→ **ASSIGNMENT**
Among the entries, find the lines with the string "width" and copy them.

→ **DATA FOR REVIEW**
Content starts

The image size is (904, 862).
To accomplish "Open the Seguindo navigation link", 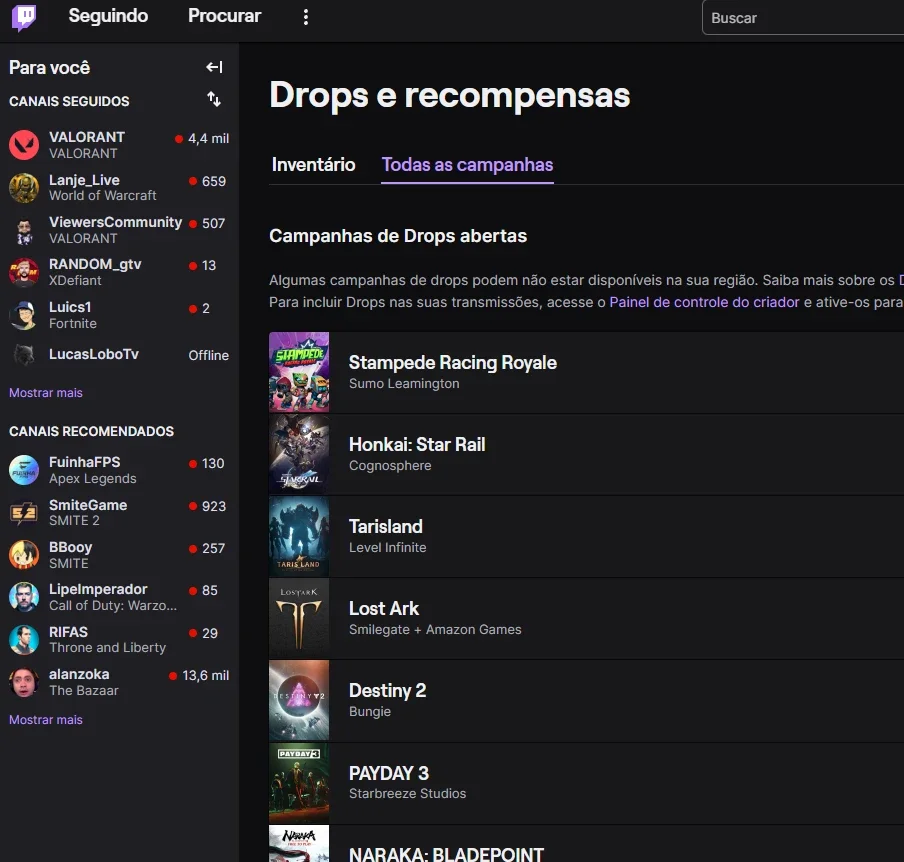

Content ends
Content starts

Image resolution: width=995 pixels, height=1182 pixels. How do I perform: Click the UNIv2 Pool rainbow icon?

Content ends
Content starts

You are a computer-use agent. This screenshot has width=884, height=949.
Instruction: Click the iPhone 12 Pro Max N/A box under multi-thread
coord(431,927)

Content ends

→ **FINAL ANSWER**
Image resolution: width=995 pixels, height=1182 pixels. How do I perform: Click the UNIv2 Pool rainbow icon?
You are a computer-use agent. This screenshot has width=884, height=949.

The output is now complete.